First up is Michel Gondry’s funny, warm “Interior Design.” Young filmmaker Akira (Ryo Kase) and his girlfriend Hiroko (Ayako Fujitani) come to Tokyo to make a new life for themselves. They stay in the absurdly small apartment (a necessary joke) of friend Akemi (Ayumi Ito) while looking for work and a new place to live. Akira starts to find a niche, but Hiroko feels rudderless, like she doesn’t even belong on the planet Earth. That is, until she undergoes a highly peculiar Kafkesque transformation.

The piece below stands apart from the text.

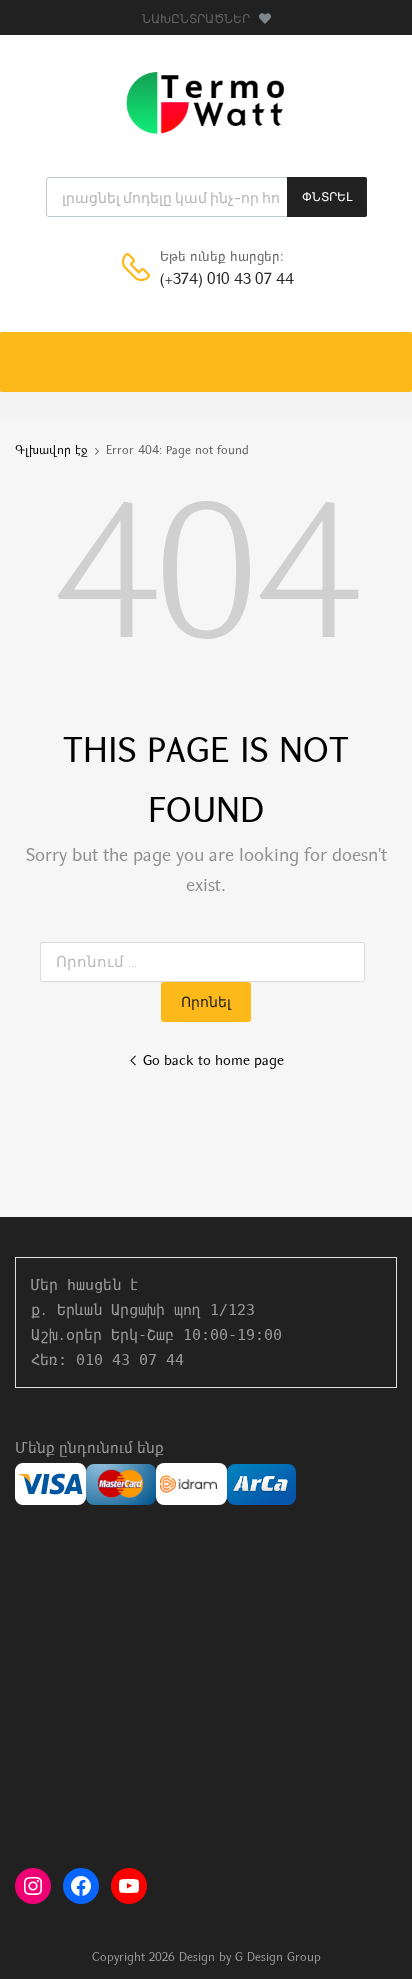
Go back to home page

Like in many an anime, Gondry’s characters are cute, spunky, and innocent. Actress Fujitani, who up to this point is best known for starring in a series of movies about giant turtle Gamera, is a pure delight here. Gondry evades his biggest weaknesses by refusing overindulgence or letting his flights of fancy usurp the story. The Debussy-like music by Etienne Charry is an ideal compliment to the moods Gondry sets. “Interior Design” is slight yet perfect. However, no doubt some feminist film student is going to erroneously generalize Hiroko’s predilections to all women and blast the movie for it at some point.

Next, we get “Merde” by one-time enfant terrible Leos Carax, returning to film for the first time since 1999’s provocative Pola X. A pseudo-spoof of Japanese monster movies, “Merde” opens with “The Creature from the Sewers” (the perfectly cast Denis Lavant) terrorizing the Tokyo populace to Akira Ifukube’s classic Godzilla score. The creature, looking like a lanky disfigured leprechaun, is finally captured and put on trial. Lucky for the creature, one of the three people on the planet who can speak his language is French attorney Voland (Jean-Francois Balmer), introduced to us brandishing a decapitated cat’s head in the court room.

One of the main jokes in the movie is the creature’s bizarre language. Ironically it sounds a bit like a mixture between Japanese Noh on speed and Chinese opera while incorporating physical gestures like face slapping and tooth poking. The audacity of the joke is in the brazen length at which Carax keeps it going. It’s helped by Lavant throwing himself into the role whole hog. “Merde” might sound like a broad comedy but Carax, as usual, is aiming for something more inscrutable, and he gets it. How pleasurable an audience will find all this though is likely to vary in the extreme. I enjoyed it.

The final installment is Bong Joon-ho’s “Shaking Tokyo,” about a hikikomori, the Japanese term for someone who seeks extreme isolation from others. Our unnamed protagonist (Teruyuki Kagawa) lives in his poorly lit, carefully arranged home. His obsessive-compulsive disorder has raised tidiness to the level of art as he keeps toilet paper rolls and old pizza boxes lined up against the walls like a proud CD collection. He survives on money his father sends him and orders everything he needs over the telephone. He never looks at the people that deliver his food until one day he makes eye contact for the first time in 11 years with another human being, a pizza delivery girl (Yu Aoi) who has arrived just as an earthquake begins. Of course he falls in love.

The story sounds trite, but the experience lies in Bong’s truly outstanding direction and how he brilliantly conveys the interior state of his protagonist – the way he opens his front door to go outside feels like he’s entering a lion’s cage, the blinding contrast in the image magnifying his sense of disorientation once he is outside, how another human figure does a slow fade from behind a piece of glass. Bong does get too cute with tattoos of buttons on the girl’s body that actually do what’s labeled on the tattoo when pushed. Aside from this misstep, Bong carefully modulates his film’s different moods until it swirls into a soaring inimitable symphony of emotions. Yu Aoi, who despite her youth has appeared in some of the most noteworthy Japanese films this decade (Harmful Insect, All About Lily Chou-Chou, and Hanna and Alice), retains her usual alluring presence. Naoto Takenaka makes a brief but uproarious appearance playing her aggressive, intrusive boss.

In comparing the different segments, “Interior Design” and “Shaking Tokyo” are both superb. Making an analogy to gymnastics or diving, Gondry doesn’t go for quite as high a difficulty level as Bong, but he nails it while Bong comes exhilaratingly close to fulfilling his greater ambition. “Merde” is the weakest, but only relatively speaking. It is so distinctive a work that I fervently hope Carax doesn’t take another nine years off. With “Shaking Tokyo,” Bong is proving to be the most exciting and diverse filmmaker out of South Korea in recent years, and that’s saying a lot when you’re talking about the likes of Lee Chang-dong, Park Chan-wook, and Hong Sang-soo.